Or a non sequitur. A recent Wall Street Journal editorial was headlined thusly: Should There Be a Tax on Soda and Other Sugary Drinks? The subhead had this: Supporters say it is an effective way to cut obesity. Critics say the health benefits are far less than claimed.
The piece then proceeded to a debate between Kelly Brownell, Dean and Robert L Flowers Professor of Public Policy at Duke University’s Sanford School of Public Policy, and William Shughart II, J Fish Smith Professor in Public Choice at Utah State University’s Jon M Huntsman School of Business, among other titles.

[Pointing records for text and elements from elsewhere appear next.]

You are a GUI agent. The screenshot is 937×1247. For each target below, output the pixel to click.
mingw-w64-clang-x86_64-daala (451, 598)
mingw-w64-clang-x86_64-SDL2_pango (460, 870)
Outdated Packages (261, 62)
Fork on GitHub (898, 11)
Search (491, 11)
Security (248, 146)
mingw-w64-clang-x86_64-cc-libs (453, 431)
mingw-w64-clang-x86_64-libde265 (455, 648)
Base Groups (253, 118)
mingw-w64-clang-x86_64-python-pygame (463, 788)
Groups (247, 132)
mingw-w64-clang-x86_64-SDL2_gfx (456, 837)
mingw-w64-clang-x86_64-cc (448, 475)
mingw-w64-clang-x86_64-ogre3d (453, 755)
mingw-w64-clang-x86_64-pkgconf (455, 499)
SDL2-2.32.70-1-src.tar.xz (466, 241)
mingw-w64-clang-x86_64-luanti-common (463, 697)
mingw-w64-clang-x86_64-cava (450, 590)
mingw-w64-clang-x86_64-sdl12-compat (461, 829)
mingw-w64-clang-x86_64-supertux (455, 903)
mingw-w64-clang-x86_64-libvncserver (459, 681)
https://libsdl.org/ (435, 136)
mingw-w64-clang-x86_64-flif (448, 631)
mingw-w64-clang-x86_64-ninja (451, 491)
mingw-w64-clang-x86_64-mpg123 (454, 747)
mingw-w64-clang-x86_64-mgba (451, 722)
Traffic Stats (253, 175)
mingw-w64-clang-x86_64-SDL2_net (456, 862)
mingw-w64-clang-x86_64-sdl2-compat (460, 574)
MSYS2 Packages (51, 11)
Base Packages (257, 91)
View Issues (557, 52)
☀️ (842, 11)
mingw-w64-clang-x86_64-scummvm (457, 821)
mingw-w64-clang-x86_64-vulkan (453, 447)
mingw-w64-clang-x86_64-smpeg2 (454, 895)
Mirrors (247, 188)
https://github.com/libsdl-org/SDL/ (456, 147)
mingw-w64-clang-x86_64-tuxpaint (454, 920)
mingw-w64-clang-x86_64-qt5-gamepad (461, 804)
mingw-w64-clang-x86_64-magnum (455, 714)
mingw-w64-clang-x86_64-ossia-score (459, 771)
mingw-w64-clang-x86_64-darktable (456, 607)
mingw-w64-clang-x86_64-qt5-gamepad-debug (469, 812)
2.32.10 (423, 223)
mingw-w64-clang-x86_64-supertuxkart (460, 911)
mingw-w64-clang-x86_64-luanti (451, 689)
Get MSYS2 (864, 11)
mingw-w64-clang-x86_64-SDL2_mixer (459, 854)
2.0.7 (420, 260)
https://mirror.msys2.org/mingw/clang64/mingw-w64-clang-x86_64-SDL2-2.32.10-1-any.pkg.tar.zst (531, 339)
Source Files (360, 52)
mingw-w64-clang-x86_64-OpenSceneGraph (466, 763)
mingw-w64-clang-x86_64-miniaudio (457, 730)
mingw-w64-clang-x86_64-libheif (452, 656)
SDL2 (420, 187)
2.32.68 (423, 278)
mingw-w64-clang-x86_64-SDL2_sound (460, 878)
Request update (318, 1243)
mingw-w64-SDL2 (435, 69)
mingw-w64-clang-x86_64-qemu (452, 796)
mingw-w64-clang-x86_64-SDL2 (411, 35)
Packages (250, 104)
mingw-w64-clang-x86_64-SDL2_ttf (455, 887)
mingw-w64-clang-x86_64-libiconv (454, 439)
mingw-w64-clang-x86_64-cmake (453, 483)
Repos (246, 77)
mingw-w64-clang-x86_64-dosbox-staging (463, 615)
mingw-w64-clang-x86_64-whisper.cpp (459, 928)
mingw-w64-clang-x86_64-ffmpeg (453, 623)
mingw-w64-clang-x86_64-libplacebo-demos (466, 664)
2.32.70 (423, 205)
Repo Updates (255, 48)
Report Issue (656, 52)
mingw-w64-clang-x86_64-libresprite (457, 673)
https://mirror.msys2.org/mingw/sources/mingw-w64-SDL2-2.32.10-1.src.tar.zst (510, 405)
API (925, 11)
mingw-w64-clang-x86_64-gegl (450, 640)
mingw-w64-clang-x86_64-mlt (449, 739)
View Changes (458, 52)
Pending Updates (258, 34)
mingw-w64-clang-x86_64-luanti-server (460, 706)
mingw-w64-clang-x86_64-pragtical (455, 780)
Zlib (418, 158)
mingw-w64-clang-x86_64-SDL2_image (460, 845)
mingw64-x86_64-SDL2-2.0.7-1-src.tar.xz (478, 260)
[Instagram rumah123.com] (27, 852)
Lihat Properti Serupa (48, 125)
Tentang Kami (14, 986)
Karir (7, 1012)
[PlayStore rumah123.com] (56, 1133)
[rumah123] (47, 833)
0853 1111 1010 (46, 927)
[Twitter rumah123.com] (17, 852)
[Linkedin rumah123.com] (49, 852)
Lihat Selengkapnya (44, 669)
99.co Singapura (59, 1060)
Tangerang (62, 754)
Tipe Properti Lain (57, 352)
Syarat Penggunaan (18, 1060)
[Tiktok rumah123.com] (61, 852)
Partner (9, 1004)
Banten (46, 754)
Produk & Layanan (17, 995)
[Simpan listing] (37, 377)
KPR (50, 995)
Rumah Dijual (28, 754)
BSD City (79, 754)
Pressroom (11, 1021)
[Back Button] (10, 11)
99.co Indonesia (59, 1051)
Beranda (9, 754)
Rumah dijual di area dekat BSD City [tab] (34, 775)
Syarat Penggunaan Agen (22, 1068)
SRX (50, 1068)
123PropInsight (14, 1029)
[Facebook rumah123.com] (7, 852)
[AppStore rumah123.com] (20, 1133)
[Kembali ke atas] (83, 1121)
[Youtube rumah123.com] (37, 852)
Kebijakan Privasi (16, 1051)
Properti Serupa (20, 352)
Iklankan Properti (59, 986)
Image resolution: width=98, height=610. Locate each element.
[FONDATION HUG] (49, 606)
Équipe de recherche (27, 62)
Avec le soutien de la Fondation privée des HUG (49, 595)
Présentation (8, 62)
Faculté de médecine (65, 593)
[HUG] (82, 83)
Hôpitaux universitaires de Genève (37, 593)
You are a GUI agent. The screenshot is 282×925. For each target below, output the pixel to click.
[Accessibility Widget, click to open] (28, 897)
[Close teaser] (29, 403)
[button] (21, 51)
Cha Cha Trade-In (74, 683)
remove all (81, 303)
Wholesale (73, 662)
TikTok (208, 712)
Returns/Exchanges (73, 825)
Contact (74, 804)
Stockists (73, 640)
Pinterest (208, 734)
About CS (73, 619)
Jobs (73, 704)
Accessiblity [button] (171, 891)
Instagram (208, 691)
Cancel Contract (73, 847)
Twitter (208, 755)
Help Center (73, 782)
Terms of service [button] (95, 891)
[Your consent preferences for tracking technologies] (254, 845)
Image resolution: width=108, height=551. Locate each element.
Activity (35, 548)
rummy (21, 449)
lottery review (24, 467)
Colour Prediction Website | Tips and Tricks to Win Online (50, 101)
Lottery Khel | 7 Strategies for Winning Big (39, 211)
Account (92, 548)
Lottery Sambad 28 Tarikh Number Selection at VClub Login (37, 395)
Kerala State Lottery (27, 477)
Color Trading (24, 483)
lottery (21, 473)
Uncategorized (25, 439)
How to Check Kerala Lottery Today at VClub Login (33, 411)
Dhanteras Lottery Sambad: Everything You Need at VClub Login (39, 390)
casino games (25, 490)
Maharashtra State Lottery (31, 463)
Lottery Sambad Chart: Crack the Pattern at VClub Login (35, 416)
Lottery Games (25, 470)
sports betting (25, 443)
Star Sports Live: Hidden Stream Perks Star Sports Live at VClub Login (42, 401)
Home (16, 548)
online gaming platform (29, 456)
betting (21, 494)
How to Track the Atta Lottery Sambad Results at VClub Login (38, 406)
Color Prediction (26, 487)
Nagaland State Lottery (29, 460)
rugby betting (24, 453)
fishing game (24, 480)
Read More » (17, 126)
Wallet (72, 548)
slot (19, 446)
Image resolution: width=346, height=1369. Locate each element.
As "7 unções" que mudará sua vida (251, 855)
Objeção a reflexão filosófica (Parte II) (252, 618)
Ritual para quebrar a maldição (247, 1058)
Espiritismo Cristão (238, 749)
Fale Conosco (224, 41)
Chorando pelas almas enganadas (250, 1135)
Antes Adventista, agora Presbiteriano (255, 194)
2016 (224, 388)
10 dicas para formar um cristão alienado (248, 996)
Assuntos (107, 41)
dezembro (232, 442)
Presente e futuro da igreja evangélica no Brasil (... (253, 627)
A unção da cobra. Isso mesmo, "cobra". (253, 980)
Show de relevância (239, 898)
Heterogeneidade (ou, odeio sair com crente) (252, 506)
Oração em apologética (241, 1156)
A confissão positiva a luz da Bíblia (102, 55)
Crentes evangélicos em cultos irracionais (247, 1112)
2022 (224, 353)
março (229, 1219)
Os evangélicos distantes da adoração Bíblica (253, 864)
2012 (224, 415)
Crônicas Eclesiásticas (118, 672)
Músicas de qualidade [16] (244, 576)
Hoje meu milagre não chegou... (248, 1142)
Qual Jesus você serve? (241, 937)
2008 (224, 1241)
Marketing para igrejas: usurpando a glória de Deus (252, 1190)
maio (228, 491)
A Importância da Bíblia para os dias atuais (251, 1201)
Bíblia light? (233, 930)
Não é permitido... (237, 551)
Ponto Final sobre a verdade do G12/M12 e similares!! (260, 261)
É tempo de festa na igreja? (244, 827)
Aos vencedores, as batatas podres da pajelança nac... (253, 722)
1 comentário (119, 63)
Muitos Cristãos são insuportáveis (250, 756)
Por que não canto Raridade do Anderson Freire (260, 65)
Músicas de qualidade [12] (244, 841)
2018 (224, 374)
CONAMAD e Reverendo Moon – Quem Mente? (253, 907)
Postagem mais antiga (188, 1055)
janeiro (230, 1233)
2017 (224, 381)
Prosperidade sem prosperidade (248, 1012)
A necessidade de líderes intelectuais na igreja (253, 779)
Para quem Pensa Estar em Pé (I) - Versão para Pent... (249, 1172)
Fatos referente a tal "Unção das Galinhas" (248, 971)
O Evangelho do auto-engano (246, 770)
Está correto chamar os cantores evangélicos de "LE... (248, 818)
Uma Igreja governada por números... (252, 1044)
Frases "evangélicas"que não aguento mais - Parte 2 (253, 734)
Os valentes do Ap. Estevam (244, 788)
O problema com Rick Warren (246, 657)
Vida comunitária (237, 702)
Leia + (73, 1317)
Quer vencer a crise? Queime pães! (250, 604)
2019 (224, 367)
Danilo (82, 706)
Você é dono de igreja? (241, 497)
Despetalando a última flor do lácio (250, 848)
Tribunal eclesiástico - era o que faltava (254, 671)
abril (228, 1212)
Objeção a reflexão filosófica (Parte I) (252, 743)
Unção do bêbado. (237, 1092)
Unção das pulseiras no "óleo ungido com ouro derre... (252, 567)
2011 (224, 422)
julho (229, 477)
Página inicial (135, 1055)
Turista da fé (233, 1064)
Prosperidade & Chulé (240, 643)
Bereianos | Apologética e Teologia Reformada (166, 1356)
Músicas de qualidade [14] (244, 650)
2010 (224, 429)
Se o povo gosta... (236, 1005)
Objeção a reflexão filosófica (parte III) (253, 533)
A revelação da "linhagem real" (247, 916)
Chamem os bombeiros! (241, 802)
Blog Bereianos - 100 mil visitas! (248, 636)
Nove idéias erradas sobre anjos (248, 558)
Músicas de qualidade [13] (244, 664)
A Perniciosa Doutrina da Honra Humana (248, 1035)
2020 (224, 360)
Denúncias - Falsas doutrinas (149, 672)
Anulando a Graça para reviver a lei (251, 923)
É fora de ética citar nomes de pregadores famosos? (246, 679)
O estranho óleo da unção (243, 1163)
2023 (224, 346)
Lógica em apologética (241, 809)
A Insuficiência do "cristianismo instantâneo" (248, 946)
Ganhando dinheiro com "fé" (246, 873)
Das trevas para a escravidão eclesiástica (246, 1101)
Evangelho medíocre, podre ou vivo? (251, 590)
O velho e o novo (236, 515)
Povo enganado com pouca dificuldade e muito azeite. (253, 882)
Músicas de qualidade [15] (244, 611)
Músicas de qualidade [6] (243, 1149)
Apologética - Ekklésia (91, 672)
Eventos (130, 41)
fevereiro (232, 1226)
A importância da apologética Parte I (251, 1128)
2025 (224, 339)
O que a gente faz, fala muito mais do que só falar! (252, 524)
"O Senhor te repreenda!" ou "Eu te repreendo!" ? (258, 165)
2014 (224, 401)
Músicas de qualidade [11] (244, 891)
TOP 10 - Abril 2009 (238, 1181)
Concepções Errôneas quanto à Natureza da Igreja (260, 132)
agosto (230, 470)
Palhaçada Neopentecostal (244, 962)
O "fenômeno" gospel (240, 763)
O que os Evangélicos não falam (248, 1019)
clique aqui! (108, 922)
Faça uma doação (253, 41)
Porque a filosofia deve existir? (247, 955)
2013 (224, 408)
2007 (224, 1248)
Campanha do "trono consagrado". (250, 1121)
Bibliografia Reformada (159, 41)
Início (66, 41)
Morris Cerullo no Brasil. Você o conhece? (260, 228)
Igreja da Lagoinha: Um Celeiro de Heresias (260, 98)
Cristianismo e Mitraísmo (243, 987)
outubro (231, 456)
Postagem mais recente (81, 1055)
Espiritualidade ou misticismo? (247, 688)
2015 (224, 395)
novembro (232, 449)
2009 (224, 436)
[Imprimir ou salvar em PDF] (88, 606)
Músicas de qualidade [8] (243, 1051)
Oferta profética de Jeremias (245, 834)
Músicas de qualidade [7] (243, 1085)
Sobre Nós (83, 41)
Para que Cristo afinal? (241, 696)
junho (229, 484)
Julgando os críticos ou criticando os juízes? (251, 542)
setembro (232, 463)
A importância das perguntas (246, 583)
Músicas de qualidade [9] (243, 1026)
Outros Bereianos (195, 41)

Both entirely missed fundamental point. The answer to the headline question can only be a resounding “No.” The debate was a waste of bandwidth and of newsprint and ink because it doesn’t matter whether taxing sodas is an effective way of curbing obesity.
As James Madison once said in the Third Congress about a related subject,
Mr Madison wished to relieve the sufferers, but was afraid of establishing a dangerous precedent, which might hereafter be perverted to the countenance of purposes very different from those of charity. He acknowledged, for his own part, that he could not undertake to lay his finger on that article in the Federal Constitution which granted a right of Congress of expending, on objects of benevolence, the money of their constituents.
Charity of one sort, or charity of another sort, or simply the Federal government presuming to pressure us toward government’s definition of society, it’s all the same. And so it is with taxing as well as spending. Our tax code, in no way shape or form, should be used to conduct social engineering. Full stop.